GM to use lightweight magnesium sheet metal
Car maker says double-digit fuel economy gains possible with more substitution for steel and aluminumComments Off on GM to use lightweight magnesium sheet metal
General Motors announced it is testing an industry-first thermal-forming process and proprietary corrosion resistance treatment for lightweight magnesium sheet metal that will allow increased use of the high-strength alternative to steel and aluminum.
GM wants to expand its use of low-mass parts on vehicles around the world and will pursue licensing opportunities related to the technology. The goal is for suppliers to be able to use the process to provide significant amounts of magnesium sheet that will trim pounds from vehicle mass.
The use of magnesium, which weighs 33 percent less than aluminum, 60 percent less than titanium, and 75 percent less than steel, will help customers save money at the gas pump, as will more efficient conventional engines and electric powertrains, the company said.
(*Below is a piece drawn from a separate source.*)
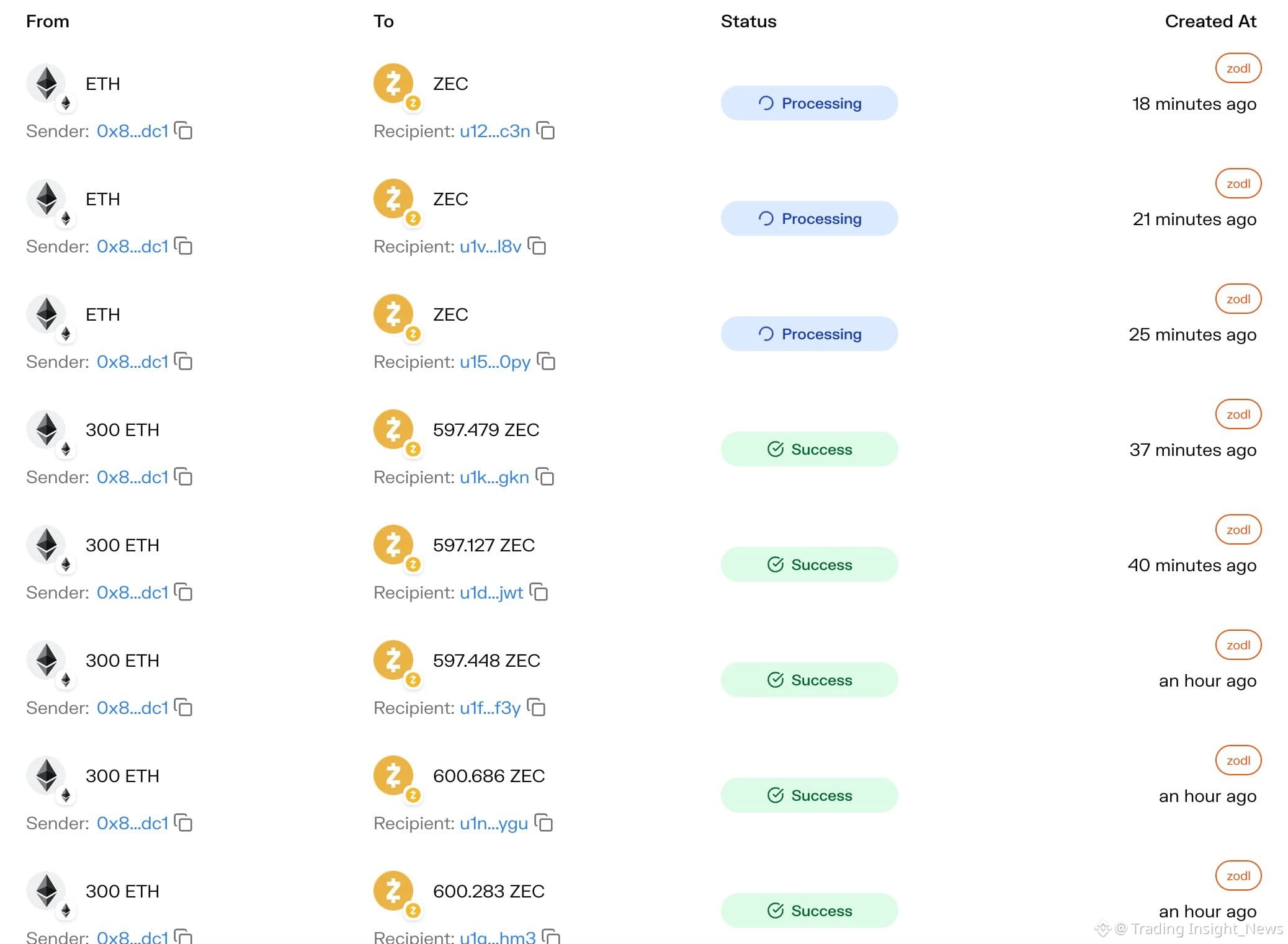Click the ZEC coin icon for 597.479 ZEC
The image size is (1288, 944).
point(393,429)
Until now, automakers have struggled to make reliably strong and non-corroding magnesium sheet metal panels using traditional panel forming methods. GM said its patented process turns up the heat on magnesium to 450 degrees Celsius (842 degrees Fahrenheit), allowing the material to be molded into precise, rigid shapes. Using this process, the company said it has developed a production-ready magnesium rear deck lid inner panel that withstood 77,000 robotic slams and 250-kilogram impact drops without any issues.
Automakers also have struggled to make magnesium corrosion resistant. GM’s proprietary treatment for thermal-formed magnesium resisted 10 consecutive weeks of 24-hour environmental tests involving salt spray, 100 percent humidity and extreme temperatures.
Die-cast magnesium has been used in a variety of parts ranging from steering wheels to engine cradles, but GM is the first to use thermal-formed magnesium sheet metal in structural applications, and it expects magnesium sheet applications to grow with additional materials and process improvements targeted at reducing cost.
The United States Automotive Materials Partnership estimates that by 2020, 350 pounds of magnesium will replace 500 pounds of steel and 130 pounds of aluminum per vehicle, an overall weight reduction of 15 percent. This weight savings would lead to a fuel savings of 9 percent to 12 percent.
“Every gram of weight reduction matters when it comes to improving fuel economy,” said Greg Warden, GM executive director for global vehicle body engineering. “Being able to replace heavier metals with one of the lightest will help us deliver better fuel economy to customers around the world while also still providing the safety and durability they expect.”